** START OF SUPPLIED MATERIAL **

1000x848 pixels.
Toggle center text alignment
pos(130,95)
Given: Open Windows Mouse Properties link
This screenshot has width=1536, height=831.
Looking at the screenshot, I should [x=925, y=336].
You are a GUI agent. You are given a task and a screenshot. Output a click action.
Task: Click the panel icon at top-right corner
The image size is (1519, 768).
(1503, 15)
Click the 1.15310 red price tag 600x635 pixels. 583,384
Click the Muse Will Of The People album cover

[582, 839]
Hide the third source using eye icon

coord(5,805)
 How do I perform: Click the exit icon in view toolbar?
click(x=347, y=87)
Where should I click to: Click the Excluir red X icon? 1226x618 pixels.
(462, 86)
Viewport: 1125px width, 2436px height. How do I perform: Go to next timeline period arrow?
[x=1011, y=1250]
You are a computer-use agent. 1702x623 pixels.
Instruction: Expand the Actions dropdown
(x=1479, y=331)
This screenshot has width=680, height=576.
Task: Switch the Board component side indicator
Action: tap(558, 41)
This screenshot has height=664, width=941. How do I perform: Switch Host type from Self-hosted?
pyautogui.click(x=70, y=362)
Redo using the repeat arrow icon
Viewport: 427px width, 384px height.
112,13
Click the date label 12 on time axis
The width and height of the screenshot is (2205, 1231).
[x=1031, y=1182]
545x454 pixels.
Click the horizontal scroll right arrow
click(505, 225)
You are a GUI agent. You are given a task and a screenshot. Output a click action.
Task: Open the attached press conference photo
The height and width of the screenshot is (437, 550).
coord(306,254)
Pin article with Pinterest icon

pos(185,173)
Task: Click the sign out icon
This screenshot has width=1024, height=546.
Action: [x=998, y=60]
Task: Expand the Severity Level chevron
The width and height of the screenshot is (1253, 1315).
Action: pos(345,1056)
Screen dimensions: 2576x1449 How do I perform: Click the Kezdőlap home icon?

** END OF SUPPLIED MATERIAL **

EXERCISE DIRECTIONS =>
Rewrite all the entries above with "Unfold" substituted for each "Expand", and keep everything else unchanged.

RESULT FOR THIS TASK =>
1000x848 pixels.
Toggle center text alignment
pos(130,95)
Given: Open Windows Mouse Properties link
This screenshot has width=1536, height=831.
Looking at the screenshot, I should [x=925, y=336].
You are a GUI agent. You are given a task and a screenshot. Output a click action.
Task: Click the panel icon at top-right corner
The image size is (1519, 768).
(1503, 15)
Click the 1.15310 red price tag 600x635 pixels. 583,384
Click the Muse Will Of The People album cover

[582, 839]
Hide the third source using eye icon

coord(5,805)
 How do I perform: Click the exit icon in view toolbar?
click(x=347, y=87)
Where should I click to: Click the Excluir red X icon? 1226x618 pixels.
(462, 86)
Viewport: 1125px width, 2436px height. How do I perform: Go to next timeline period arrow?
[x=1011, y=1250]
You are a computer-use agent. 1702x623 pixels.
Instruction: Unfold the Actions dropdown
(x=1479, y=331)
This screenshot has width=680, height=576.
Task: Switch the Board component side indicator
Action: tap(558, 41)
This screenshot has height=664, width=941. How do I perform: Switch Host type from Self-hosted?
pyautogui.click(x=70, y=362)
Redo using the repeat arrow icon
Viewport: 427px width, 384px height.
112,13
Click the date label 12 on time axis
The width and height of the screenshot is (2205, 1231).
[x=1031, y=1182]
545x454 pixels.
Click the horizontal scroll right arrow
click(505, 225)
You are a GUI agent. You are given a task and a screenshot. Output a click action.
Task: Open the attached press conference photo
The height and width of the screenshot is (437, 550).
coord(306,254)
Pin article with Pinterest icon

pos(185,173)
Task: Click the sign out icon
This screenshot has width=1024, height=546.
Action: [x=998, y=60]
Task: Unfold the Severity Level chevron
The width and height of the screenshot is (1253, 1315).
Action: pos(345,1056)
Screen dimensions: 2576x1449 How do I perform: Click the Kezdőlap home icon?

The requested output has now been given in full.